1.1. Overview of Pipeline Stages

The simulated in-order core has the 6 generic pipeline stages: pcgen, fetch, decode, execute, memory, commit. For 5-stage pipeline, pcgen and fetch stages are unified.

1.1.1. PC Generator (pcgen)

By default, pcgen increments PC to point to the next instruction in the sequence. Branch resolution overrides the address in pcgen upon misprediction signal from the memory stage. Branch target buffer (BTB) delivers the target address to pcgen for branches on a BPU hit.

1.1.2. Fetch

The fetch stage probes the instruction TLB, BPU, and instruction cache in parallel using the pcgen stage generated address. On BPU hit, the predicted address is sent to the pcgen unit. The fetch stage will stall until the latency for cache-lookup and memory access (if required) is simulated.

Note

Memory access latency can include latency for reading the cache line containing instruction and hardware page-table walk if required.

1.1.3. Decode

The decode stage decodes the instruction and, if illegal, raises an exception. The return address is pushed onto RAS if a function call is detected. Operands are read from forwarding buses or the register files if valid. Stage stalls until all the data dependencies (RAW and WAW) are satisfied and the required (functional unit) FU is free.

Note

For simplicity, SYSTEM major opcode instructions (*csr{r/w}, ecall, sret, etc.) are handled as software exceptions due to their complex logic. For this purpose, TinyEMU complex opcode helper functions are used.

1.1.4. Execute

The execution pipeline stage is sub-divided into five distinct functional units. They are Integer ALU, Integer Multiplier, Integer Divider, Floating-Point ALU, and Floating-Point Fused-Multiply-Add unit. FPU-ALU is strictly non-pipelined, whereas the rest can be configured to run iteratively or in a pipelined fashion. All the execution units have dedicated data forwarding buses. After simulating the execution latency, the FU writes the result on the forwarding bus on which it remains valid exactly for one cycle.

Note

Integer ALU performs memory address calculation for loads, stores, atomic instructions, branch target calculation, and branch condition evaluation.

1.1.5. Memory

Non-memory instructions (arithmetic and branches) pass through the memory stage in a single cycle and push their results, which were calculated during execution on the memory stage’s forwarding bus.

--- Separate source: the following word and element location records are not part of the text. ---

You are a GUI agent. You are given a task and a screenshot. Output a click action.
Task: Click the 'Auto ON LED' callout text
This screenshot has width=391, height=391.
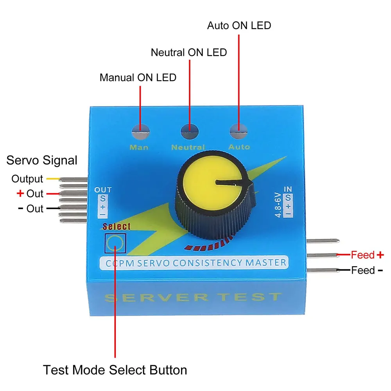point(239,25)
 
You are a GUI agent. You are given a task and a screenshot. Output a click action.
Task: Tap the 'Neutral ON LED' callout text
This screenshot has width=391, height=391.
point(189,52)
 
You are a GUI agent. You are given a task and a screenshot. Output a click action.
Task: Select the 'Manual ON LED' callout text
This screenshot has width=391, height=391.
point(138,77)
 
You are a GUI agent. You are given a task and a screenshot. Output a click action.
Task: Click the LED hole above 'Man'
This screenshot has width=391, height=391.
point(141,131)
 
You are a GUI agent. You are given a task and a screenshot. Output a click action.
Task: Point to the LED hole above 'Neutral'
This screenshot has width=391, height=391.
point(190,131)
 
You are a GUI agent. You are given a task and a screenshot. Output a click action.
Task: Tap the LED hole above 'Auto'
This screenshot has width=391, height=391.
point(239,131)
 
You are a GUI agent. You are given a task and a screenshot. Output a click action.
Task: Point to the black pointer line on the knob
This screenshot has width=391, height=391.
point(233,183)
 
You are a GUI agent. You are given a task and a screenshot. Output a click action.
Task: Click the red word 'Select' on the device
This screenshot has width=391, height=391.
point(117,226)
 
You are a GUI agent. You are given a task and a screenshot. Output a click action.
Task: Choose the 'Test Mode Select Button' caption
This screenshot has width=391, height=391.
point(115,370)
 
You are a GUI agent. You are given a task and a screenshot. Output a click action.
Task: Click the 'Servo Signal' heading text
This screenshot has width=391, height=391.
point(42,160)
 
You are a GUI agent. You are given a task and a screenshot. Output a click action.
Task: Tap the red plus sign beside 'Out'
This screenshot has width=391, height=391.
point(20,193)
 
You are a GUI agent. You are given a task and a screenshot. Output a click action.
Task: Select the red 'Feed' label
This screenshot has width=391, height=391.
point(363,255)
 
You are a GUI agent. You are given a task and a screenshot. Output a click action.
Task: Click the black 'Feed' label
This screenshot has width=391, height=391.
point(363,270)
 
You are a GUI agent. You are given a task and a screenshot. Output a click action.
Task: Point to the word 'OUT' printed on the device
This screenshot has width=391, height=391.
point(103,190)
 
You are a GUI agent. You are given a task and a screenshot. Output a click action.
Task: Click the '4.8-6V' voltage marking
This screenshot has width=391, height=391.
point(278,205)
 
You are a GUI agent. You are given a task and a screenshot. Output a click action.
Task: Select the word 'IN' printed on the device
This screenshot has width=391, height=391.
point(288,189)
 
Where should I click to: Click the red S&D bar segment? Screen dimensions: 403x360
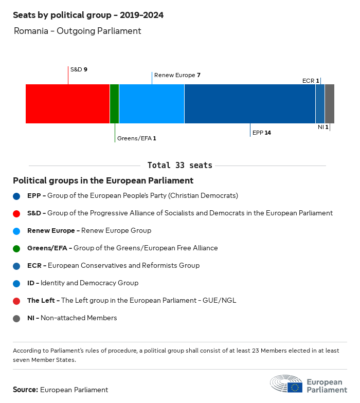point(67,104)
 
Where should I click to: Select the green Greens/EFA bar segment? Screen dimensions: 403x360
point(114,104)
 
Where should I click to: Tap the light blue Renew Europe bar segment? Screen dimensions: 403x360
point(151,104)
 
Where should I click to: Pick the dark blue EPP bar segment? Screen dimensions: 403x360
point(249,104)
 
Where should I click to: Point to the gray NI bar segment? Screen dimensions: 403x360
point(330,104)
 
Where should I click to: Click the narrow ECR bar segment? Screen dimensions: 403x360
point(320,104)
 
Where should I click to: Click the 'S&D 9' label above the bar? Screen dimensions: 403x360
point(79,69)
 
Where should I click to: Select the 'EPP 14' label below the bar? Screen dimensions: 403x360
point(262,133)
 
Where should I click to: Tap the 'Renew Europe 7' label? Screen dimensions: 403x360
point(177,75)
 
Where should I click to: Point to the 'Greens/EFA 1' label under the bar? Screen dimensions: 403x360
point(136,138)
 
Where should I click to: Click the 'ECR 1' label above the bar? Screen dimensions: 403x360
point(311,81)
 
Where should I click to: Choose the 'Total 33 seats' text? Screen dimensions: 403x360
point(179,166)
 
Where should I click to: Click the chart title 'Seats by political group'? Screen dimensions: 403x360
point(88,15)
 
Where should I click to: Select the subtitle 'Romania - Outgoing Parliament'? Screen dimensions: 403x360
point(77,31)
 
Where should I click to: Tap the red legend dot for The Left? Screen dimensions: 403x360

For loads, stores, and atomic operations, the memory stage probes the data TLB and data cache in parallel. The stage will stall until the latency for cache-lookup and memory access (if required) is simulated. After simulating the delay, data read by load and atomic instruction is written on the dedicated forwarding bus for the memory stage, which remains valid exactly for one cycle.

The entries for branches in the branch predictor structures are created for branches if not present and updated with the branch’s new outcome. The target address is forwarded to pcgen, followed by a flushing of preceding stages on misprediction. Entries

Note

Memory access latency can include latency for reading/writing the cache line containing data and hardware page-table walk if required.

1.1.6. Commit

The results are written to the register files (Int and FP) in the commit stage.